In a society such as India's, where the caste system of the old has been combined with a middle class 'meritocracy', this is an enormous waste of human potential. Only equipped to provide answers to other people's questions, an Indian student is predestined to the obscurity of the back-office. This may have worked in the 1990s and India was a major beneficiary of globalisation. But those glory days of offshoring is really and truly over. The twin forces of political pressure and automation of the workfloor (which reduces labour costs as a proportion of total costs and make smaller near-shore production facilities viable) has put globalisation on the reverse gear. With this reconfiguration, the whole model of Indian education - narrow and early focus on technical skills, privilege for analytical abilities and the aspirations to be 'mediocre and safe' - has become obsolete.

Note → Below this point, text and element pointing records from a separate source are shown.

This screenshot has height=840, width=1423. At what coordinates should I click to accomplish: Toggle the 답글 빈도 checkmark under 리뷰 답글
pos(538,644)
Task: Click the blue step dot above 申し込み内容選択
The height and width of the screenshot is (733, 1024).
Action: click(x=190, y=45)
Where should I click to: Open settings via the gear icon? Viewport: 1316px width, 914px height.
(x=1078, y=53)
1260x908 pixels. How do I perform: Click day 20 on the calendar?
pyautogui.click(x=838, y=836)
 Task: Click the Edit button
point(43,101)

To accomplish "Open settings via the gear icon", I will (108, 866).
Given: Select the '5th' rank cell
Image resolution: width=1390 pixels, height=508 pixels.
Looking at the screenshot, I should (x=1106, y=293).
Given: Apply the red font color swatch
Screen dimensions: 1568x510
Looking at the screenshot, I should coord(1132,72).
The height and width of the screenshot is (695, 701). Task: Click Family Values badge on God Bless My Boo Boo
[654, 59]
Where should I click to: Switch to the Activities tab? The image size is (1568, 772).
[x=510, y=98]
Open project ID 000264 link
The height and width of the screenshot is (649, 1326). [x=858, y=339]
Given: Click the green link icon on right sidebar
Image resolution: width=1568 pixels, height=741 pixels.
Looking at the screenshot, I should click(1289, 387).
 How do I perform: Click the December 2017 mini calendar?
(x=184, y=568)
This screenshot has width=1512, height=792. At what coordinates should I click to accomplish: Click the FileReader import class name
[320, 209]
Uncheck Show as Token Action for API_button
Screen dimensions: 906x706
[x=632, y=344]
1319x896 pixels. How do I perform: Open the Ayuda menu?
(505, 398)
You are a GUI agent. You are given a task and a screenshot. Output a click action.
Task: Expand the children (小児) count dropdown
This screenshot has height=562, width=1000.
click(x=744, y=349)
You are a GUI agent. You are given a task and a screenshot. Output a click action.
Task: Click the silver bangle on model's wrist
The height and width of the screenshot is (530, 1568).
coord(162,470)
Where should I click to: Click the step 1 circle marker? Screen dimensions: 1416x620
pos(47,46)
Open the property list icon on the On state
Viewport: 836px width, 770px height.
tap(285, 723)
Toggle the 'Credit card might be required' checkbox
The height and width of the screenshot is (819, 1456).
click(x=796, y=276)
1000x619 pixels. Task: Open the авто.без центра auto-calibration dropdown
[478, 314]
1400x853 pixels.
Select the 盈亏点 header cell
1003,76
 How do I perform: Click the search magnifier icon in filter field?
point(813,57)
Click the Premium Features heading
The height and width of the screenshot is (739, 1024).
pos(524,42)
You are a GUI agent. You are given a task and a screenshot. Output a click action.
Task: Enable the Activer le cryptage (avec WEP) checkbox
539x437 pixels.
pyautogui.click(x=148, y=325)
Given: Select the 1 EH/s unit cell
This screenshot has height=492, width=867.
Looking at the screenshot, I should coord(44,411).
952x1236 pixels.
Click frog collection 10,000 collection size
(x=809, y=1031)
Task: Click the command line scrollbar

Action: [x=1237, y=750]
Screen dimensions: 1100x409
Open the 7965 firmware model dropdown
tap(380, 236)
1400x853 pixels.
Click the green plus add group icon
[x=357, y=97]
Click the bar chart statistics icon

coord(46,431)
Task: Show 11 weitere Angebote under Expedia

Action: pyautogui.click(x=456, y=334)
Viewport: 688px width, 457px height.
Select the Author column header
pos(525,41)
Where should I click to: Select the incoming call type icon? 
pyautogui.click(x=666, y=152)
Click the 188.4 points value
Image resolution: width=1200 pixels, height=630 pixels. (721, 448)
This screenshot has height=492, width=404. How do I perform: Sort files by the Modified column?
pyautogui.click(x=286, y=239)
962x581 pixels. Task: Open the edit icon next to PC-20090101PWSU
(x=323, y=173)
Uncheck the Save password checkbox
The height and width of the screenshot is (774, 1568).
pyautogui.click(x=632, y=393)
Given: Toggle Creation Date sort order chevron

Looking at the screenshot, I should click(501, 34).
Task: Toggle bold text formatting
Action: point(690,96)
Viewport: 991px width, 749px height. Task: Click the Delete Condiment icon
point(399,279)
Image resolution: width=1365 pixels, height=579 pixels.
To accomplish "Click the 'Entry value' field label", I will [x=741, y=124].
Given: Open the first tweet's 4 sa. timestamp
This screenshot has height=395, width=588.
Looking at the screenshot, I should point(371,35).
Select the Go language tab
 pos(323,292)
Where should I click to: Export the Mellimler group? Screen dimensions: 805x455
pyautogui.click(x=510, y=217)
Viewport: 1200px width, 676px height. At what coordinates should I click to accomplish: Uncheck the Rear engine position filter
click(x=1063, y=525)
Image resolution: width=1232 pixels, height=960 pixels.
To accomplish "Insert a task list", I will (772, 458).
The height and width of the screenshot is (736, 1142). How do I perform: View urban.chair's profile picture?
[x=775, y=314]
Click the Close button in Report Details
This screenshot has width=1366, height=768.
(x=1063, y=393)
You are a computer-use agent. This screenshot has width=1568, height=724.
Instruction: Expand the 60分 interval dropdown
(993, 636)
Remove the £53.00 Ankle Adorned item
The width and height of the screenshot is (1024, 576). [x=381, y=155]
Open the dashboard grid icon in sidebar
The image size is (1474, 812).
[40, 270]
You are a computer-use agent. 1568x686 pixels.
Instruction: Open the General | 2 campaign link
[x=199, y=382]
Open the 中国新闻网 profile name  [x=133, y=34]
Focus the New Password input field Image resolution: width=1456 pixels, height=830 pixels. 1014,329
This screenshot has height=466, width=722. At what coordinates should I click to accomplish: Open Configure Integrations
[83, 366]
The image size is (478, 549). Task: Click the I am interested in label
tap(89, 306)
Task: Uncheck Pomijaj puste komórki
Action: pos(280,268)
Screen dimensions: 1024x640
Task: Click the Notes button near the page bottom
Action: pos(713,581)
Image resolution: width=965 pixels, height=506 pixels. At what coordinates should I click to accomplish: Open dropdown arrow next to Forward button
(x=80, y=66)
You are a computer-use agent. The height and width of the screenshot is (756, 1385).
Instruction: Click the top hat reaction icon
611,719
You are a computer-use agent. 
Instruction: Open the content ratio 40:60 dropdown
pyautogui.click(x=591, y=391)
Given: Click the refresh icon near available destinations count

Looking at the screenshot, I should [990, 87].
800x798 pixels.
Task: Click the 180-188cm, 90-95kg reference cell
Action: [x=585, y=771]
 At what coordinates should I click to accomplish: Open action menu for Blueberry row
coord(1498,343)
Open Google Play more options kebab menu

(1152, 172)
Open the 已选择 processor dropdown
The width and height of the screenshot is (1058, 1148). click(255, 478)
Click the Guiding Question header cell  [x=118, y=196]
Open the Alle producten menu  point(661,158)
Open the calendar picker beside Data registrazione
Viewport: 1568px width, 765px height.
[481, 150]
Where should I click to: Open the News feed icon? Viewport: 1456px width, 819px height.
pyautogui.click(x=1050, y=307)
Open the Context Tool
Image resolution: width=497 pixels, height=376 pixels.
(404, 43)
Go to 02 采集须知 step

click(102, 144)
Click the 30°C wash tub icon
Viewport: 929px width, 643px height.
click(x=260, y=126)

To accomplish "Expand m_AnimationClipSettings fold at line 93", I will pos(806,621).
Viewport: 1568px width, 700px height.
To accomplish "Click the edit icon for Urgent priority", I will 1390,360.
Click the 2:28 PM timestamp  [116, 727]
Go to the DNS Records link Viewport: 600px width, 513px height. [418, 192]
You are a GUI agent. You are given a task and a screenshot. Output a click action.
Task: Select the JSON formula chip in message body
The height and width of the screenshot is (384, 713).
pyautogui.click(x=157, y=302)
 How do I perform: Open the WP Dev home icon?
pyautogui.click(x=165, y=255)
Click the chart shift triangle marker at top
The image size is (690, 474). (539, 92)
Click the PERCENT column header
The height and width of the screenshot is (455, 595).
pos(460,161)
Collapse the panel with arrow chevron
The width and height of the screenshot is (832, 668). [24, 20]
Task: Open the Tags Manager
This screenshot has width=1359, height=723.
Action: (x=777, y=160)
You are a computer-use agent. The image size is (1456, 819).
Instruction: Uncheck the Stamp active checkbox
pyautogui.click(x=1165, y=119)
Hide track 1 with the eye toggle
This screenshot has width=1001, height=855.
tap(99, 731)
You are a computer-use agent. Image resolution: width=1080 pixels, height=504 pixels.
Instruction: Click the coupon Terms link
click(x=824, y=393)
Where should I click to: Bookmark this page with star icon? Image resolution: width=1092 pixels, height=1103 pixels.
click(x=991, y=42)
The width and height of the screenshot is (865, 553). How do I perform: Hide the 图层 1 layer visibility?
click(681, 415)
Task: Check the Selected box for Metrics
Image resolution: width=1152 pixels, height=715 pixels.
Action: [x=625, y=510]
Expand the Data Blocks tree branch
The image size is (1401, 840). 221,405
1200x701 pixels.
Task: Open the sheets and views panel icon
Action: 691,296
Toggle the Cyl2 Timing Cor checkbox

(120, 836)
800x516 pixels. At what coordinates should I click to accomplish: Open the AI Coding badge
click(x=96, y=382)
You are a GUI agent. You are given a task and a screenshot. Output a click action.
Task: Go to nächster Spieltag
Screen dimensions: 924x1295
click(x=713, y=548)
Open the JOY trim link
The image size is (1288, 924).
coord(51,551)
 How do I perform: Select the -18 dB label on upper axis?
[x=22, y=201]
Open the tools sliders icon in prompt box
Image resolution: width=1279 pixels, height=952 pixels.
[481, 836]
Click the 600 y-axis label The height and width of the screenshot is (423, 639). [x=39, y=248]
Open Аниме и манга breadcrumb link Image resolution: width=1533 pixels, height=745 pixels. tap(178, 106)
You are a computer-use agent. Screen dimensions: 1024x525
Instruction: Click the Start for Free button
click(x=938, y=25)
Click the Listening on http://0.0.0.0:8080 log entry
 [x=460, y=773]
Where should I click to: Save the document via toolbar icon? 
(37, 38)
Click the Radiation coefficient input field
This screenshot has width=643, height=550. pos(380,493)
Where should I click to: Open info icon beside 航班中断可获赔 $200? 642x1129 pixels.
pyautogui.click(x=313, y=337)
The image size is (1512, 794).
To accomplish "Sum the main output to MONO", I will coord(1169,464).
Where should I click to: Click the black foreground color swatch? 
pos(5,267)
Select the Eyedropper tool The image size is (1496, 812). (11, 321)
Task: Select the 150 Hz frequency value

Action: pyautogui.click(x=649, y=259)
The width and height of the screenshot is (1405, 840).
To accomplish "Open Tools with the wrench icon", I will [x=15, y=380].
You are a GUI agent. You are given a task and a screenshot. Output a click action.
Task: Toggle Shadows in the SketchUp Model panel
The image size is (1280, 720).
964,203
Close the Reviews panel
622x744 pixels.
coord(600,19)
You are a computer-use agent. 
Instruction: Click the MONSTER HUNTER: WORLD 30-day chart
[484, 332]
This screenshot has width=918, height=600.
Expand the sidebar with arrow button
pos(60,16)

Enter Liberal Education: A new model of undergraduate education that will allow the intellectual freedom and exploration, combine opportunities for realisation of one's learning potential and cultivate the students' ability to ask the questions (as well as of finding answers). Indeed, the term is much abused. A foreign model, Liberal Education has been used to mean - in some cases - an American-style education, that will help the students seek admission in US colleges. Also, the colonial heritage meant that the Liberal Education is taken to be an overtly literary education, which privileges English literature above all else. At the same time, liberal education has come to mean, in some quarters at least, a traditional education, one that would look back rather than looking forward and the Indian students will live with the Gurus studying Sanskrit and other traditional texts. A model for Liberal Education fit for 21st century India remains as yet undefined.
But the need for it is clear and component parts of it are clearly identifiable: That we are having this discussion is the first step in creating such a model. As the globalisation recedes and intelligent machines take over process jobs that Indian workers were so good at doing, Indian students will now need an education that helps them to deal with uncertainty, take control of their own lives and to shape and to lead their own futures. This education needs to give them freedom to explore and develop not only their analytic, but also the creative and practical abilities. It needs to end the colonial dichotomy of style and substance (best expressed by 19th century Chinese official Zhang Zhidong: 'Chinese learning for substance; Western learning for practical application'). With this education, Indian students will neither feel inferior (so as to embrace an anglicized identity wholesale) not be defensive (so to reject all things foreign). India's great hope of a demographic dividend crucially depends on the realisation of such a model.